No experience, but their rate of 20% is low by industry standards.  Website looks good.  They want exclusive listings.


----------



## sandrocks (Jun 19, 2007)

Whilst I haven't rented from atlantisfamilyfun.com, I did contact the person who runs the site some time ago for assistance in renting my own unit at harborside.  As he only rented units he owned at that time, he was not able to list my unit but was incredibly helpful in offering guidance and advice that ultimately led to me renting my unit.  Based on my dealings with him and the time he spent assisting someone he didn't know and couldn't make any commission out of, I would highly recommend him.


----------



## mariawolf (Jun 19, 2007)

I have an office co worker who had a unit bought by Atlantis Family fun which they then use to rent out--she said they were great to work with!


----------



## Loriannf (Jun 20, 2007)

*Not good from potential renter's side*

I contacted atlantisfamilyfun regarding a possible rental.  Their prices were much higher than other advertised weeks, so I asked about a possible discount.  I was told it was not possible to discount; I was trying to rent both sides of a lock out unit.  I found them hard to work with, so we pursued another avenue to get the unit we wanted.

Lori


----------



## kckaren (Jul 3, 2007)

Loriannf said:


> I contacted atlantisfamilyfun regarding a possible rental.  Their prices were much higher than other advertised weeks, so I asked about a possible discount.  I was told it was not possible to discount; I was trying to rent both sides of a lock out unit.  I found them hard to work with, so we pursued another avenue to get the unit we wanted.
> 
> Lori



Where did you find that was better to rent at Harborside? 

We are looking for a week around 4/26/08, when my cousin is getting married there. We need to start looking!
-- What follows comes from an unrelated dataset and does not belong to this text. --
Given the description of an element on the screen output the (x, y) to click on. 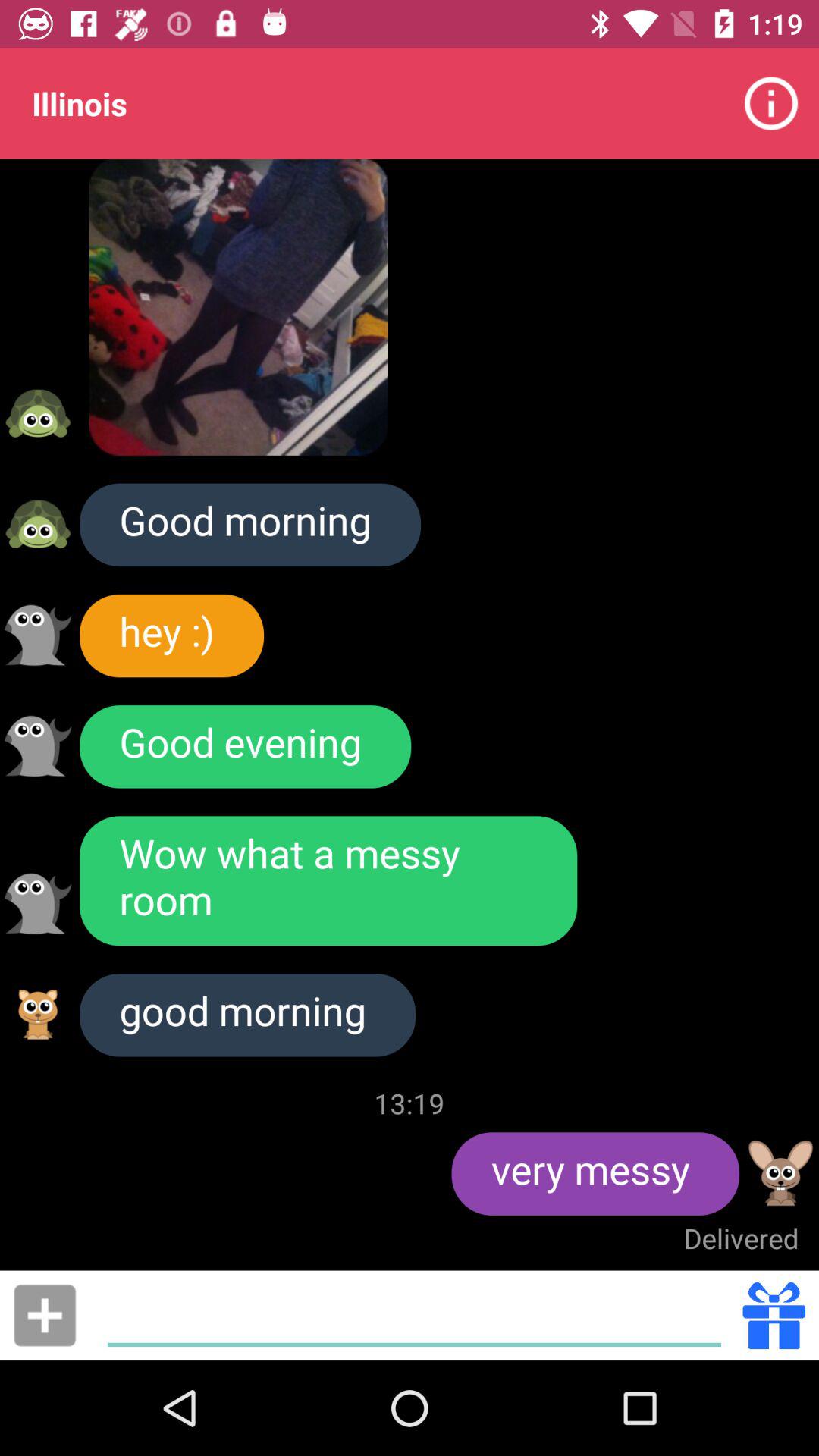
launch icon below 13:19 icon (595, 1173)
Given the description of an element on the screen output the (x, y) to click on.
I don't think my 2 br Tahiti Village will trade well enough for Harborside!

Can't wait to go!:whoopie: 

Karen


----------



## ngalvin (Jul 13, 2007)

Loriannf said:


> I contacted atlantisfamilyfun regarding a possible rental.  Their prices were much higher than other advertised weeks, so I asked about a possible discount.  I was told it was not possible to discount; I was trying to rent both sides of a lock out unit.  I found them hard to work with, so we pursued another avenue to get the unit we wanted.
> 
> Lori



Just to clarify Lori's post.  By "hard to work with" I am sure she does not mean unpleasant.  Given the other posts I think it is safe to say we are always very punctual, professional and pleasant in all our dealings with Harborside, Atlantis owners and renters.

We actually did offer Lori a discount because she was booking two units.  Unfortunately we could not match the price she was getting for a timeshare sales tour package.


----------